Alors dans le même temps, l’orientation de Macron et Blanquer est connue : maintien des suppressions de postes et des contre-réformes pour la rentrée, préparer de nouvelles contre-réformes, accentuer les aspects les plus réactionnaires de leur politique (c’est le sens de la circulaire du 6 mai sur l’“écriture inclusive”). Et dans le même temps, ils multiplient actes de répression et d’intimidation : ainsi en cette rentrée des militant·es sont réprimé·es à Clermont-Ferrand, et aussi à Dijon, sans compter les attaques absolument répugnantes contre les mobilisations lycéennes (exclusions, interventions violentes et humiliantes de la police…).

Une perspective indispensable
Dans cette situation, quelles perspectives de lutte ? Il y a des mobilisations d’entreprises dans le privé (dans l’automobile notamment), mais la principale mobilisation d’ampleur ces dernières semaines a été celle des lycéen·nes, et – de façon nouvelle – de personnels précaires que sont les AED et AESH.
La question qui est posée dans les lycées est celle de la fin d’année : celle des épreuves de bac et du Grand oral. La situation est difficile, et cette situation a été entièrement créée par Blanquer : en ne répondant à aucune revendication sur ces sujets (notamment les recrutements et baisses des effectifs par classe, le report des épreuves de spécialité en juin, la révision des programmes)… on se retrouve avec un amoncellement de dispositifs : contrôles pour avoir une moyenne, épreuves de bac blanc, préparation du Grand oral, programmes pas finis… tout cela à un mois des épreuves. Du coup le mouvement lycéen se concentre sur cette question : ses revendications, comme celles de la FCPE, c’est la suppression de ces épreuves et le passage en contrôle continu.
On ne peut pas se contenter comme divers courants de dire qu’il faut abroger Parcoursup, remettre un bac national : certes, mais personne ne pense sérieusement que pour cette fin d’année on peut programmer des épreuves terminales dans toutes les matières en moins d’un mois.
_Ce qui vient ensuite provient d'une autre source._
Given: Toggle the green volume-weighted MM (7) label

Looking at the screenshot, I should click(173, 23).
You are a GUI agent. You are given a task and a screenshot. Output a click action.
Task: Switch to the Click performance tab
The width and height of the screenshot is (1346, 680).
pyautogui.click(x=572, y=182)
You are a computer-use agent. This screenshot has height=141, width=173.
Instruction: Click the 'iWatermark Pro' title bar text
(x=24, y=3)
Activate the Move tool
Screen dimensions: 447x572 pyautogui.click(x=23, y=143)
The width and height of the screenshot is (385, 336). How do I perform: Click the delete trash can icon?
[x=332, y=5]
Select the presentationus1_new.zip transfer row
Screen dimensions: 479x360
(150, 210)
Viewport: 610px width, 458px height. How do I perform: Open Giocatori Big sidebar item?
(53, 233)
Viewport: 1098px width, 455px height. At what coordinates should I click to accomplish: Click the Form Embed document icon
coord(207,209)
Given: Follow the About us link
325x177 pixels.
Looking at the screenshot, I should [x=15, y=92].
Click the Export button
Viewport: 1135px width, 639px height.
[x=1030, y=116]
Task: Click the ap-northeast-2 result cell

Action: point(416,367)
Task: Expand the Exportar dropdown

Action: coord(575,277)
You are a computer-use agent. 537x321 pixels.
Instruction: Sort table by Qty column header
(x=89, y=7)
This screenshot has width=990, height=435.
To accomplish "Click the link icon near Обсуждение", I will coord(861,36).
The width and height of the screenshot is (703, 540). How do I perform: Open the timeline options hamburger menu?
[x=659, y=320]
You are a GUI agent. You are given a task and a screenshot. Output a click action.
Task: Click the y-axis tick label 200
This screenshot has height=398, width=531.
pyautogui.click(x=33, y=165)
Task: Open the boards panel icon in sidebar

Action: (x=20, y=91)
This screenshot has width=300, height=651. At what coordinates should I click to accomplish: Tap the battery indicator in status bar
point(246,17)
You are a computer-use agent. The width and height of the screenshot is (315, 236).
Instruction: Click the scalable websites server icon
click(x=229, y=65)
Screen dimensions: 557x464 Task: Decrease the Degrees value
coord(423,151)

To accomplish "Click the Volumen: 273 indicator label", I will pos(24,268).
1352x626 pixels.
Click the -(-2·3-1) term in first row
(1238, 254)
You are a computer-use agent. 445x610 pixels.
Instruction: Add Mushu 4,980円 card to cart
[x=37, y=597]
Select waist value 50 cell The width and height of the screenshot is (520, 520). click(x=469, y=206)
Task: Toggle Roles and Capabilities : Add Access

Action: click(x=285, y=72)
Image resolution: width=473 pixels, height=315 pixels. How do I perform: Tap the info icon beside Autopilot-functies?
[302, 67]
Une telle orientation n’est pas opérante pour les mobilisations si elle ne s’accompagne pas de revendications immédiates.
Nous ne sommes pas pour le contrôle continu, donc en fait la seule position viable est celle adoptée par les AG de plusieurs lycées : la validation du bac pour tou·tes les élèves, moyennant leur présence aux cours, et l’abrogation des réformes Blanquer. À défaut (mais seulement à défaut, sachant qu’il n’y a pas de revendication totalement satisfaisante dans cette situation) le passage, à titre exceptionnel, au contrôle continu et la non-tenue des épreuves de fin d’année est la moins mauvaise des solutions.
Mais une autre question se pose : quelle rentrée de septembre ? Elle sera inacceptable : retards scolaires accumulés, hausse des effectifs par classe, précarité… il est temps que les personnels, à partir d’AG souveraines locales, impulsent et prennent le contrôle de leurs mobilisations dès la rentrée, en lien avec les organisations syndicales.

Quentin Dauphiné


[1] Communiqué CFDT / CGT / FSU / SUD du 25 avril : Pour que l’école tienne : adapter, vacciner, recruter.